++++ SOURCE EXCERPT ++++
Question

Which is equal to ^6 sqrt 48^3?

Answer 1

\(\Large \bf \sqrt[6]{48^3}\quad ?\)

Answer 2

yes thats right.

Answer 3

\(\bf \Large {{\color{blue}{ 48\implies 2\cdot 2\cdot 2\cdot 2\cdot 3\implies 2^2\cdot 2^2\cdot 3}}
\\ \quad \\ \quad \\

\sqrt[6]{48^3}\implies \sqrt[6]{(2^2\cdot 2^2\cdot 3)^3}\implies \sqrt[6]{2^{2\cdot 3}\cdot 2^{2\cdot 3}\cdot 3^3}}\)

what do you think?

Answer 4

Honestly I dont know...

Answer 5

\[2\sqrt{6}?\]

Answer 6

\(\Large \bf {{\color{blue}{ 48\implies 2\cdot 2\cdot 2\cdot 2\cdot 3\implies 2^2\cdot 2^2\cdot 3}}
\\ \quad \\ \quad \\

\sqrt[6]{48^3}\implies \sqrt[6]{(2^2\cdot 2^2\cdot 3)^3}\implies \sqrt[6]{2^{2\cdot 3}\cdot 2^{2\cdot 3}\cdot 3^3}
\\ \quad \\
\sqrt[{\color{red}{ 6}}]{2^{\color{red}{ 6}}\cdot 2^{\color{red}{ 6}}\cdot 3^3}\implies 2\cdot 2\sqrt[{\color{red}{ 6}}]{3} }\)

anything that matches the radical, or root, comes out, losing their exponents, thus

Answer 7

ok...
++++
■ STATED GOAL A: Retype the part of the math thread that opens with the words containing "yes thats right." and closes with "I dont know...", without changing anything.
The math thread and the entries have no connection to each other.
++++ ENTRIES PROVIDED ++++
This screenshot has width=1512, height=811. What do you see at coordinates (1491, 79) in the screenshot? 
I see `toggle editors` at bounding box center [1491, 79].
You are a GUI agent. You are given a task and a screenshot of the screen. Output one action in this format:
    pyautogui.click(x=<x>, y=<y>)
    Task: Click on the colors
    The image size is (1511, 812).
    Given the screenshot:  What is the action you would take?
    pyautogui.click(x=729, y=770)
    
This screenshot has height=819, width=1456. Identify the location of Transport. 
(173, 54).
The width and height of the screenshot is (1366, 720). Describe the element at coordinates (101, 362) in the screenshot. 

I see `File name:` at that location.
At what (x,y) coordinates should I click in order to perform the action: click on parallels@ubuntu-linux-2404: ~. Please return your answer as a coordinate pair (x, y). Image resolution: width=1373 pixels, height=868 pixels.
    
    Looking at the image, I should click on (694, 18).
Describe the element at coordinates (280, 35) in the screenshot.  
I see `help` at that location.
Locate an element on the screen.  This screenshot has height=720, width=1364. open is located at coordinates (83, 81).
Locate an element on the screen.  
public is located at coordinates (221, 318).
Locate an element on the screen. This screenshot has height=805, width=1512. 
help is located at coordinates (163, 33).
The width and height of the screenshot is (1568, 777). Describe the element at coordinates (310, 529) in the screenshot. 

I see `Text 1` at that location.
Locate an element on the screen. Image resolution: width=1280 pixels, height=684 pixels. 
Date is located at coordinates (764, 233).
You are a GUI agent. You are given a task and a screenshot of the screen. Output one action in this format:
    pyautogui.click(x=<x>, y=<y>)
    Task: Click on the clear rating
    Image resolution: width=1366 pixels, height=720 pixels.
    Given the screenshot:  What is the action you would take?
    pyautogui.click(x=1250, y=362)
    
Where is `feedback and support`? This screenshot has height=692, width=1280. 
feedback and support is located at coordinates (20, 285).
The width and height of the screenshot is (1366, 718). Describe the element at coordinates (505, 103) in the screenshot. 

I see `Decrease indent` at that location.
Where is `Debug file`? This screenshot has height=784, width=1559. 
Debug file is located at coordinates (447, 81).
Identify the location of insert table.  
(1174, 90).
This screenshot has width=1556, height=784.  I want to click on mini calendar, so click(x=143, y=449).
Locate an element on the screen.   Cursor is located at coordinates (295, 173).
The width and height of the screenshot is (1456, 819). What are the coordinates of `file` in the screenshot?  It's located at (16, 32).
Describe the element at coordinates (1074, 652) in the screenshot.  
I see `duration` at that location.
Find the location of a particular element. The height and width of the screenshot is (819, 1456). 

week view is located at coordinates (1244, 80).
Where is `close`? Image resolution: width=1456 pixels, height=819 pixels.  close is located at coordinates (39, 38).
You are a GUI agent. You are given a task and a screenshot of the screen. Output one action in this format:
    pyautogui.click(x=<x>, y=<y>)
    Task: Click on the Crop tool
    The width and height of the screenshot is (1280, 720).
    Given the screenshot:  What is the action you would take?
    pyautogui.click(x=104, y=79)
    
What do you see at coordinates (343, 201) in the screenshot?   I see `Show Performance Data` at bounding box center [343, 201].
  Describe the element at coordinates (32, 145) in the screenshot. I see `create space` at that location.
++++
■ STATED GOAL B: Echo the part of the entries that opens with the line containing "What do you see at coordinates (343, 201)" and runs through the end of the entries, unchanged.

■ SOLUTION A:
yes thats right.

Answer 3

\(\bf \Large {{\color{blue}{ 48\implies 2\cdot 2\cdot 2\cdot 2\cdot 3\implies 2^2\cdot 2^2\cdot 3}}
\\ \quad \\ \quad \\

\sqrt[6]{48^3}\implies \sqrt[6]{(2^2\cdot 2^2\cdot 3)^3}\implies \sqrt[6]{2^{2\cdot 3}\cdot 2^{2\cdot 3}\cdot 3^3}}\)

what do you think?

Answer 4

Honestly I dont know...

■ SOLUTION B:
What do you see at coordinates (343, 201) in the screenshot?   I see `Show Performance Data` at bounding box center [343, 201].
  Describe the element at coordinates (32, 145) in the screenshot. I see `create space` at that location.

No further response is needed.